### ПРЕДЛОЖЕННЫЙ ОТРЫВОК:

▬▬▬

Страница 8 из 292
В июне 1946 года он отправил статью о пережитом в «Америкэн меркьюри» и получил отказ. Спустя год он отправил туда рассказ. Предположив, что редактор Чарльз Энгофф оценит его чуть выше, если рассказ будет написан на фактическом материале, Воннегут в сопроводительном письме упомянул, что «описываемые события действительно имели место в Дрездене». Воннегут утверждал, что хотя рассказ «Больше жизни!» выглядит как художественное повествование со всеми положенными литературными приемами, каждое слово в нем — правда. Возможно, в этом и заключалась проблема, потому что Энгофф рассказ отверг. Рассказ «Больше жизни!», наряду с другими рассказами о Второй мировой войне и ранним эссе Курта о бомбежке Дрездена «И будет гул по всей земле» увидел свет только в 2008 году. Это случилось через год после смерти писателя, когда его сын Марк помогал составлять посмертный сборник «Армагеддон в ретроспективе и другие новые и неопубликованные произведения о войне и мире». К тому времени точка зрения автора на войну и в особенности его уникальный подход к ее изображению помогли Америке переосмыслить события Второй мировой войны и других войн второй половины XX века.
А в 1946–1947 годах Курту нужно было кормить семью. Когда писался «Больше жизни!», Марк был еще в пеленках, а вслед за ним последовали еще пятеро детей: две дочери, рожденные в браке с женой Джейн, и трое племянников, которых они с Джейн взяли на воспитание после смерти их родителей.

▬▬▬

[Записи для поиска текста и элементов]

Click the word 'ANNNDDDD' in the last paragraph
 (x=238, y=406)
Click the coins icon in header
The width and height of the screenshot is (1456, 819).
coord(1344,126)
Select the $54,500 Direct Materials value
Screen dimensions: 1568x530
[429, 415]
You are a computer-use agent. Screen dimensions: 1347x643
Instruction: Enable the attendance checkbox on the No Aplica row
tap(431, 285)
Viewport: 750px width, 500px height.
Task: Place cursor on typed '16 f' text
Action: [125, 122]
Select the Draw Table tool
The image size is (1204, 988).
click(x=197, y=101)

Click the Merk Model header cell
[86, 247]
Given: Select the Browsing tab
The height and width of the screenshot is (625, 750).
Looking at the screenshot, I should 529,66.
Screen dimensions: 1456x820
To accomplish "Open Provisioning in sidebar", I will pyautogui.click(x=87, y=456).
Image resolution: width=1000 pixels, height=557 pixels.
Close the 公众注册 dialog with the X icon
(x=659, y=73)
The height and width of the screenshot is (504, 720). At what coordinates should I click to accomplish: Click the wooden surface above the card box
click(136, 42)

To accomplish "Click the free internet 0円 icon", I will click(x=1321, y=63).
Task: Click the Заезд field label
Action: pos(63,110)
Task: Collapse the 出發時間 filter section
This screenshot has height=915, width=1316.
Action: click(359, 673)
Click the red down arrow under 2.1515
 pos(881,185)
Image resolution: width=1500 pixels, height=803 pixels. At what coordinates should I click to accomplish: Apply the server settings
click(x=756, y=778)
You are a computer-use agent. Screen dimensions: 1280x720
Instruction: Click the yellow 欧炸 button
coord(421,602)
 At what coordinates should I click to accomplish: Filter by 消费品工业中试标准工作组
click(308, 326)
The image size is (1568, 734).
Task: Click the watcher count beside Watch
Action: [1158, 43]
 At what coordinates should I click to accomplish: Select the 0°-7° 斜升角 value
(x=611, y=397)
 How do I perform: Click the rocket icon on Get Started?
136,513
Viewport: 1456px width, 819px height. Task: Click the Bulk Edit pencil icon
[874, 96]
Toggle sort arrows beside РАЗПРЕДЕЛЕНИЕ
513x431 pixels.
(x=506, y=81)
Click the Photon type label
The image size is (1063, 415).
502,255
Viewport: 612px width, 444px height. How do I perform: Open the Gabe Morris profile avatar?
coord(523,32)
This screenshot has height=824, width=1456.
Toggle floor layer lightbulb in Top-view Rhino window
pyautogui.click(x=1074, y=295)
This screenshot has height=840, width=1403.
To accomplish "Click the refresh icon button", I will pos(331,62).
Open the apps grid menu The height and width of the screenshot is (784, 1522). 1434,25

▬▬▬

### ЗАДАНИЕ A:
Пожалуйста, отредактируйте отрывок о Воннегуте: перепишите его часть от слов «А в 1946–1947» до слов «смерти их родителей.», поставив «писателю» вместо «Курту».
### ЗАДАНИЕ B:
Ответьте на вопросы по отрывку о Воннегуте.
(i) Как звали редактора, отвергшего рассказ «Больше жизни!»?
(ii) В каком году этот рассказ увидел свет?
(iii) Сколько племянников Курт и Джейн взяли на воспитание?

### РЕШЕНИЕ ЗАДАНИЯ A:
А в 1946–1947 годах писателю нужно было кормить семью. Когда писался «Больше жизни!», Марк был еще в пеленках, а вслед за ним последовали еще пятеро детей: две дочери, рожденные в браке с женой Джейн, и трое племянников, которых они с Джейн взяли на воспитание после смерти их родителей.

### РЕШЕНИЕ ЗАДАНИЯ B:
(i) Чарльз Энгофф.
(ii) В 2008 году.
(iii) Троих.